#Data Loading (ETL)

Q1. Data Understanding

Identify all data quality issues present in the dataset that can cause problems during data loading.

Ans:Issues present in dataset:

- Duplicate Order_ID → O104 appears twice

- Missing value → Sales_Amount is NULL in one row

- Invalid data type → “Three Thousand” stored as text instead of number

- Inconsistent date formats → multiple date styles used

Q2. Primary Key Validation

Assume ORDER_ID is the Primary Key.

a) Is the dataset violating the Primary Key rule?

b) Which record(s) cause this violation?

Ans: The validation of primary keys and order id are:

a) Primary Key = Order_ID
Because it should uniquely identify each order.

b) Violation = Duplicate key value
O104 appears more than once → breaks uniqueness rule.

Q3. Missing Value Analysis

Which column(s) contain missing values?

a) List the affected records

b) Explain why loading these records without handling missing values is risky.

Ans: We have analysis the missing value

a) Column with missing value → Sales_Amount

b) Risk if loaded without fixing:

- Wrong revenue calculations

- Incorrect reports & dashboards

- Aggregations like SUM/AVG become misleading

Q4. Data Type Validation

Identify records where Sales_Amount violates expected data type rules.

a) Which record(s) will fail numeric validation?

b) What would happen if this dataset is loaded into a SQL table with Sales_amount as DECIMAL?

Ans: We have to do data type validation are

a) Violations:

Sales_Amount has text value → “Three Thousand”

Should be numeric but stored as string

b) Correct data type → DECIMAL(10,2) (or FLOAT/NUMERIC)

Q5. Date Format Consistency

The column has multiple formats.

a) List all date formats present in the dataset

b) Why is this a problem during data loading?

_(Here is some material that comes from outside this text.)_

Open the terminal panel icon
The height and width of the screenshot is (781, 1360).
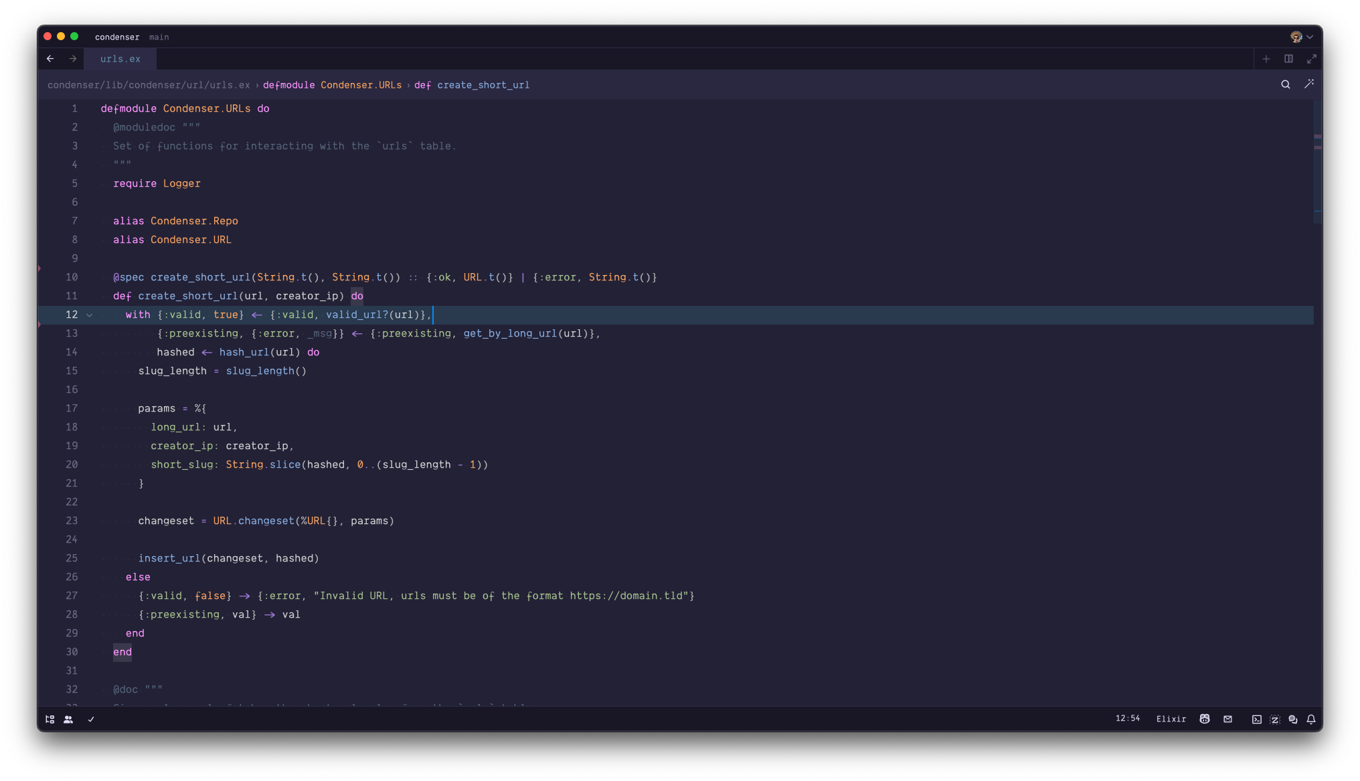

Ans: We  have to formate consistency are

Problem: Dates are stored in multiple formats →
Examples: 12-01-2024, 15-01-2024, 25-01-2024 (could be DD-MM or MM-DD confusion)

Standardize to: YYYY-MM-DD format
Example → 2024-01-12

Q6. Load Readiness Decision

Based on the dataset condition:

a) Should this dataset be loaded directly into the database? (Yes/No)

b) Justify your answer with at least three reasons

Ans: We have to load readiness decision based on datasets conditions are;

a) Dataset ready to load? → NO

b) Reasons (any 3):

- Duplicate primary key values

- Missing Sales_Amount

- Non-numeric value in numeric column

- Inconsistent date format.

Q7. Pre-Load Validation Checklist

List the exact pre-load validation checks you would perform on this dataset before loading.

Ans:Steps before loading:

- Check primary key uniqueness

- Validate numeric columns

- Check NULL values

- Standardize date format

- Remove duplicates

- Verify column data types

- Range checks (Sales_Amount > 0)

Q8. Cleaning Strategy

Describe the step-by-step cleaning actions required to make this dataset load-ready.

Ans:Steps to make load-ready:

- Remove or fix duplicate Order_ID rows

- Convert “Three Thousand” → 3000

- Fill or impute missing Sales_Amount

- Convert Sales_Amount to DECIMAL

- Standardize all dates to one format

- Validate all records again

Q9. Loading Strategy Selection

Assume this dataset represents daily sales data.

a) Should a Full Load or Incremental Load be used?

b) Justify your choice.

Ans:The load strategy selection are

a) Best method → Full Load

b) Why:

- Small dataset

- Many quality issues → easier to reload clean data

- No historical tracking required here

Q10. BI Impact Scenario

Assume this dataset was loaded without cleaning and connected to a BI dashboard.

a) What incorrect results might appear in Total Sales KPI?

b) Which records specifically would cause misleading insights?

c) Why would BI tools not detect these issues automatically?

Ans:We assuming this dataset is not cleaning

a) What incorrect results might appear in Total Sales KPI?

- Total Sales would be wrong (lower or inconsistent) because:

- One record has NULL Sales_Amount → not counted in SUM

- One record has text value (“Three Thousand”) → ignored or treated as 0

- Duplicate Order_ID record may cause double counting
So KPI may show under-reported or inflated total sales.

b) Which records specifically would cause misleading insights?

- The record with NULL Sales_Amount → reduces total incorrectly

- The record with “Three Thousand” in Sales_Amount → not added to totals

- The duplicate Order_ID (O104) rows → may double count that order’s sales

- These rows directly distort revenue metrics.

c) Why would BI tools not detect these issues automatically?

- BI tools generally trust the loaded data schema

- They perform aggregation (SUM/AVG) but don’t enforce primary key uniqueness

- Text/NULL values are usually silently ignored in numeric calculations

- Data quality validation is expected to happen in ETL stage, not BI layer.